I might lose half of my readers who disagree with me. If I represented a special interest group or had a talk show or forum of some sort where “taking sides” was part of the deal, fine. But I don’t, so why unnecessarily alienate people who might hire me?

As a friend of mine colorfully advises, “Don’t shit on your money”.

And that’s my advice to you.

There is a way to talk about issues like gun control, climate change, abortion, and the like without stabbing yourself in the back. You do that by writing about those issues as though you were writing a Bar exam essay.

Present both sides of the issue–the legal arguments and the body of law–in an unbiased manner. The facts and arguments on one side, and then the other. Leave out the conclusion altogether, or couch it in terms of “if/then”.

State the facts and keep your opinion to yourself.

Your clients and prospects, readers and listeners, will appreciate you for educating them about both sides of the issue and for giving them credit for making up their own mind. You have presented a valuable service to them, and haven’t pushed anyone away.

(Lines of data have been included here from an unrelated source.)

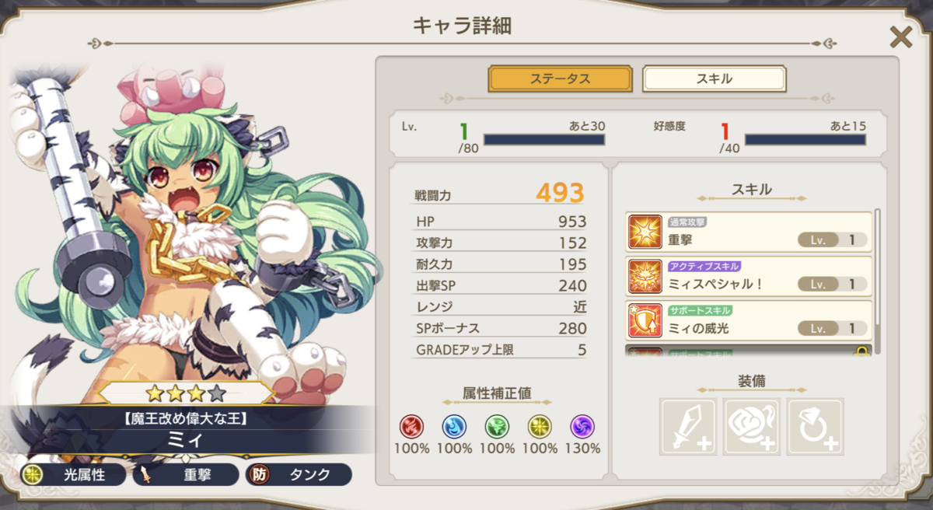Switch to the ステータス tab
933x510 pixels.
[x=560, y=79]
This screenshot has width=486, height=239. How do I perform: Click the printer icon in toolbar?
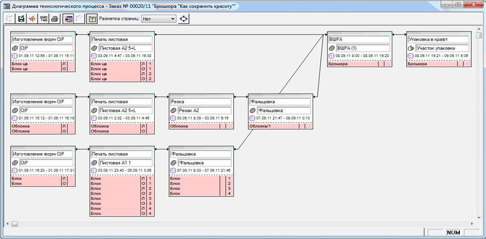click(55, 19)
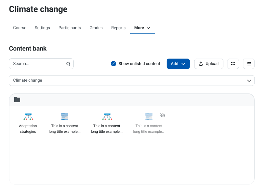Focus the Search content field

41,64
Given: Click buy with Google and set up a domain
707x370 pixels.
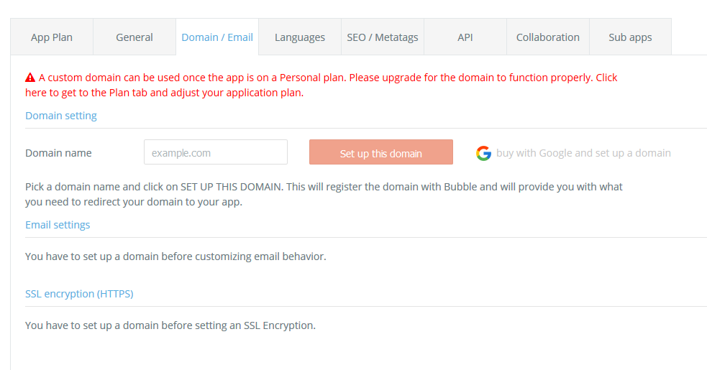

I know, it’s hard to keep mum about what we think, especially when we have strongly held opinions about important issues. But we just can’t go there.

When I see what some people post on Facebook, I have to bite my tongue and watch cat videos to calm down. But I don’t comment. I also don’t like political posts I agree with. I don’t let anyone know my opinion.

Lately, however, I’ve taken to un-following people who reveal their foolishness through their posts. I’m not their client or prospect, so it doesn’t matter, but if I were, their opinions might cost them a small fortune.